* Task input *
>>>>>

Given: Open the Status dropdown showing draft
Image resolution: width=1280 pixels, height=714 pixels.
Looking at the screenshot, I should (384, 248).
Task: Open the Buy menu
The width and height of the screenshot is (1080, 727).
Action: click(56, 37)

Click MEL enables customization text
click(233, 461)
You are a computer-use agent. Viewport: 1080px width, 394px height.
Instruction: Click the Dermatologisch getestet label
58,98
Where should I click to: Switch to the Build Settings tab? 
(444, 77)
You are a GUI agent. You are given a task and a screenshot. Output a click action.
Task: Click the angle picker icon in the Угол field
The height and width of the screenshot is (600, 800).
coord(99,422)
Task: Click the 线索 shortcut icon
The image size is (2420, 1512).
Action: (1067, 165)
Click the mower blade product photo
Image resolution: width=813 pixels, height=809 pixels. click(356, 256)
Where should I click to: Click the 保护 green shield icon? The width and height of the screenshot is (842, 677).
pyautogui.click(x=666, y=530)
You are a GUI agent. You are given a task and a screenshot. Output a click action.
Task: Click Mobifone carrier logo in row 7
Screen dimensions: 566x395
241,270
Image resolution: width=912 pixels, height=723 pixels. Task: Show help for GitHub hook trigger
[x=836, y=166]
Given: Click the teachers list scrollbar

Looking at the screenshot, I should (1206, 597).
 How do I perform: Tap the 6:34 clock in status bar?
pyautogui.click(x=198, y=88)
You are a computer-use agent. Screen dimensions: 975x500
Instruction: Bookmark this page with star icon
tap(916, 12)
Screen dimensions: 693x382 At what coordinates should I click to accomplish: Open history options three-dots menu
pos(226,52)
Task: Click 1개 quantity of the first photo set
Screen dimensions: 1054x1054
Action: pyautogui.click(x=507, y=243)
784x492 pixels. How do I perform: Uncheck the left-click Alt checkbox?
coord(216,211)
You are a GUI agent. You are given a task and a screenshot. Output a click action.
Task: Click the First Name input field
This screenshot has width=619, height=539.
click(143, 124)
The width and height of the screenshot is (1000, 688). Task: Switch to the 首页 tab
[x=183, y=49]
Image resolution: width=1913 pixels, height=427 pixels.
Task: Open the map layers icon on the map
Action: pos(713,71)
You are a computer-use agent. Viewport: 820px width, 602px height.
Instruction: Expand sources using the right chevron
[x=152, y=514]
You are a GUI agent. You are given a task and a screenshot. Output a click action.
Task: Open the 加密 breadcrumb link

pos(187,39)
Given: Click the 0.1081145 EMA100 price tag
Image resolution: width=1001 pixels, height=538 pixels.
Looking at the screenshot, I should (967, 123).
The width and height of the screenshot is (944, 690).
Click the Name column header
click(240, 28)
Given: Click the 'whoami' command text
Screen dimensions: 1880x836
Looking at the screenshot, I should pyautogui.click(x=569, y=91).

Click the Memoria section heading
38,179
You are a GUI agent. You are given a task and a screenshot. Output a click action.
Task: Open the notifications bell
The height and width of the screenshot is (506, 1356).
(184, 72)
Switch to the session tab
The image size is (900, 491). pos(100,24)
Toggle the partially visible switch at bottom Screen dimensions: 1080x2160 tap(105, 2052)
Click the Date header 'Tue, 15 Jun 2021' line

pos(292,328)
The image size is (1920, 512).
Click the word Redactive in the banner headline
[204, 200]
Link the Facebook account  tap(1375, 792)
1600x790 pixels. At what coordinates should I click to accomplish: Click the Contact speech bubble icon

<<<<<

* Task statement *
Copy out every row from the one containing "Task: Click 1개" down to the one containing "coord(216,211)", requests included, and offset each click coordinate in the answers by -61.

* Complete response *
Task: Click 1개 quantity of the first photo set
Screen dimensions: 1054x1054
Action: pyautogui.click(x=446, y=182)
784x492 pixels. How do I perform: Uncheck the left-click Alt checkbox?
coord(155,150)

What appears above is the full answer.